急落・急反発局面での投資主体別売買動向:2020年2月25日~3月27日

出所:東京証券取引所「主体別売買動向(売買差額)2市場1・2部」より作成。日本銀行の買越額出所は、日本銀行。マイナスは売り越し、プラスは買い越し。日銀は日本株ETFを購入するが、株式を直接買い付けない。日銀が購入するETFを組成するための日本株買いが証券自己などから出る。

 上の表で、事業法人の買いは、大部分が「自社株買い」です。信託銀行は、ほとんどが年金基金の買いと、推定されます。

 ご覧いただくと分かる通り、日経平均を暴落させたのは、外国人投資家です。外国人は、日経平均の急落局面でも急反発局面でも、一貫して売り越しています。株式現物の売りは2兆5,637億円に達しています。

 外国人の売りに、買い向かっているのは国内投資家です。個人投資家・日本銀行・事業法人(自社株買い)・信託銀行(年金基金)が、買い越しています。

 興味深いのは、急反発局面だった3月23~27日の売買です。個人投資家は、急反発の週では戻り売り(1,232億円の売り越し)に転じていますが、日本銀行と信託銀行(年金基金)の買いが続いています。公的年金などが、3月末を控えてリバランスの買い【注】を出していたと考えられます。

【注】リバランスの買い
 公的年金は、年金資産を基準ポートフォリオ(日本株・外国株・国内債券・外国債券の標準組入比率を決めたモデル・ポートフォリオ)に従って長期運用しています。日本株・外国株が急落で、時価ベースで評価した内外株式の組入比率が基準よりも、大幅に低下したはずです。
 3月末に決算期末を控え、公的年金は、基準ポートフォリオから大きく乖離した組入比率を、基準に近づけるリバランスを、実行する必要があると考えられます。そのための日本株買いが、3月末受渡ベースの最終売買日(3月27日)に向けて出たと推測されます。

先週は、年金の買いが途切れて急落?

 3月の買い主体のうち、公的年金の買いは、3月の受け渡しベース最終売買日(3月27日)までで終了したと推定されます。3月期決算企業の自社株買いも、いったん終了しました。
 先週は、年金などの買いが途切れたところで、外国人投資家などにより、改めて日経平均が売られたと推定されます。

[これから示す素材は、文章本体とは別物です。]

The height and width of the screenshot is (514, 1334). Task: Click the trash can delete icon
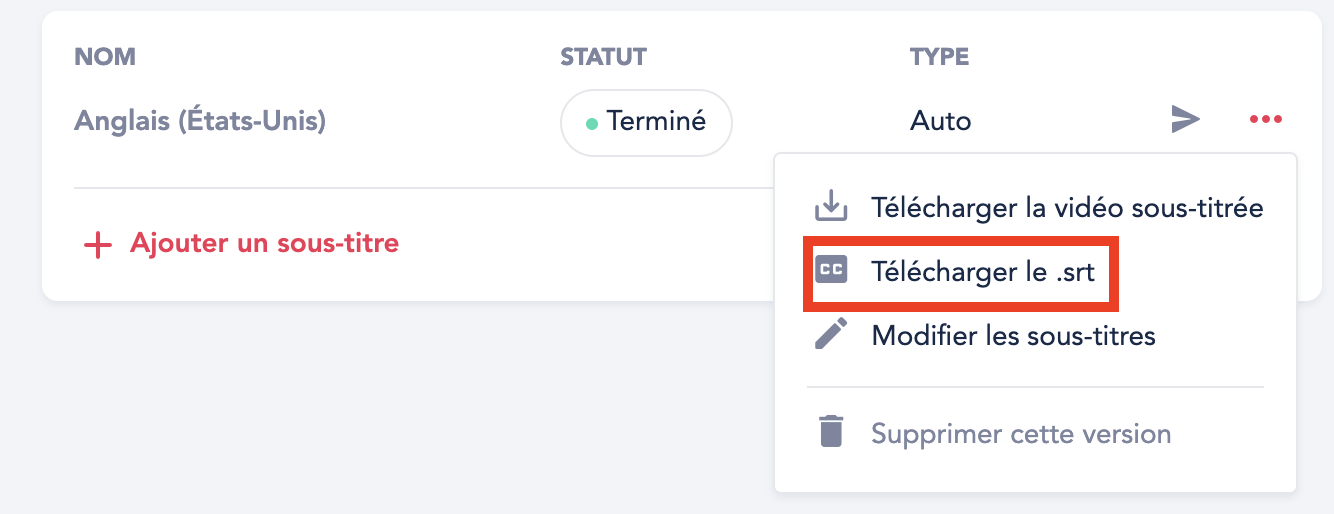[x=831, y=433]
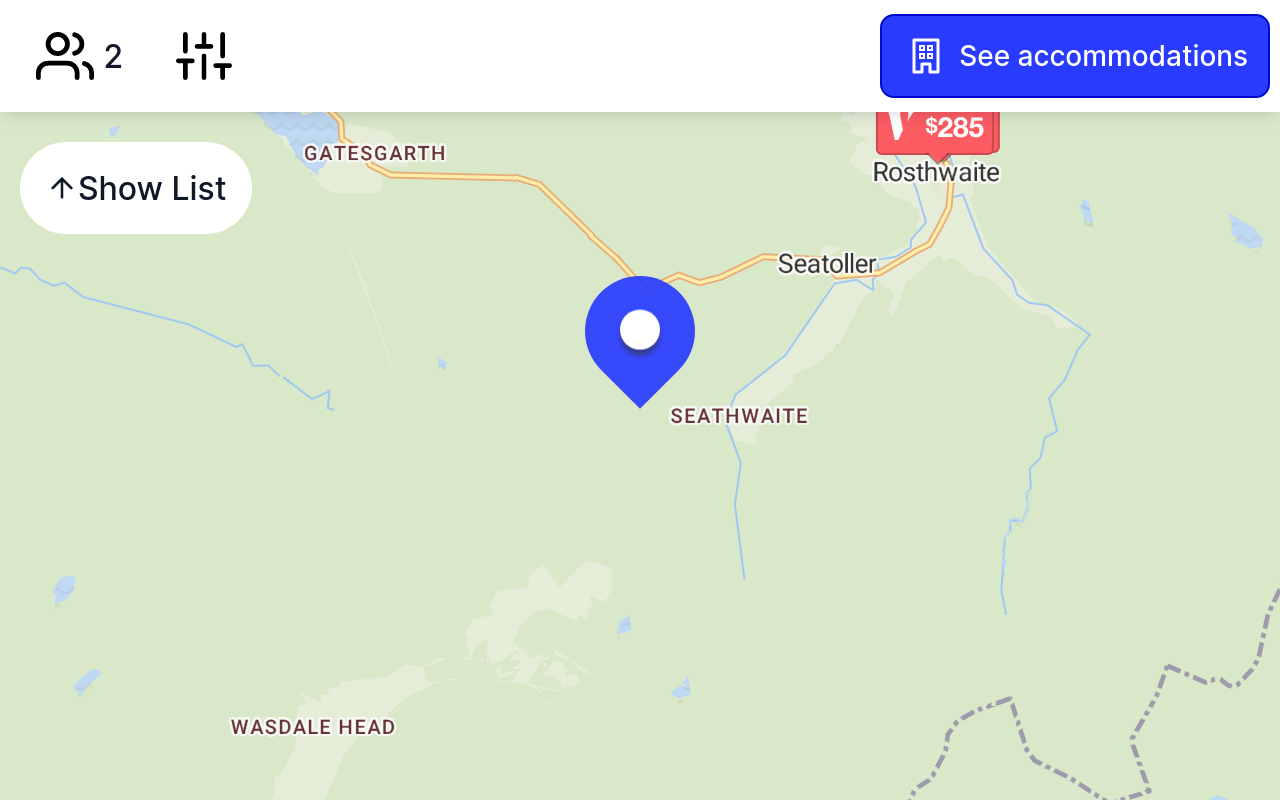
Task: Click the small tarn below Seathwaite
Action: 624,627
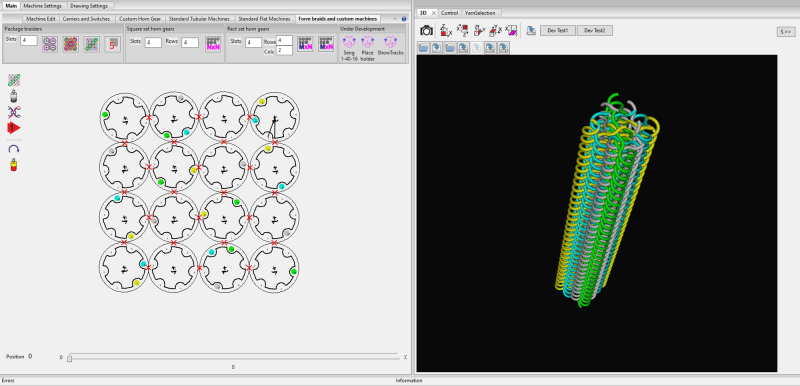Click the gray carrier bobbin icon
This screenshot has width=800, height=386.
(x=14, y=96)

パニックは収まるか?日経VI(ボラティリティー・インデックス)は少し低下

 日本株は、配当利回りや買収価値から見て、割安と判断しています。ところが、今のようなパニック相場では、割安であることは無視されます。パニックが収まるまで、どこまでも問答無用の売りが続くこともあり得ます。

 株式市場での恐怖がさらに強まるか低下するか、以下の強弱材料の綱引きによって決まります。

【強材料】
 ◆世界各国が協調して、何でもありの巨額経済対策を出してきていること
 ◆新型コロナの「治療薬・ワクチン・簡単な検査方法」の開発が進み始めていること

【弱材料】
 ◆欧米および日本で、感染拡大が止まらないこと
 ◆感染を抑えるための経済封鎖により、日本および世界の景気・企業業績が急激に悪化していること

 日本でも欧米でも感染拡大が加速しており、現実の脅威は一段と高まっています。ただし、希望の灯もあります。

 1つは、治癒薬・ワクチンの開発が進み始めていること、もう1つは、中国に続いてイタリアで感染拡大に歯止めがかかり始めていることです。イタリアで本当に感染が収まりつつあるのか、もうしばらく推移を見守る必要があります。もしイタリアで感染を抑える経済封鎖が成功しつつあるならば、明るい材料となります。中国・イタリアのやり方が、感染拡大に苦しむ国にとって、重要な参考情報となるからです。

 さて、新型コロナについてさまざまなニュースが出る中、日本の株式市場での恐怖が高まっているか低下しているか見るために、便利な指標があります。日本経済新聞社が算出している日経VI(ボラティリティー・インデックス)です。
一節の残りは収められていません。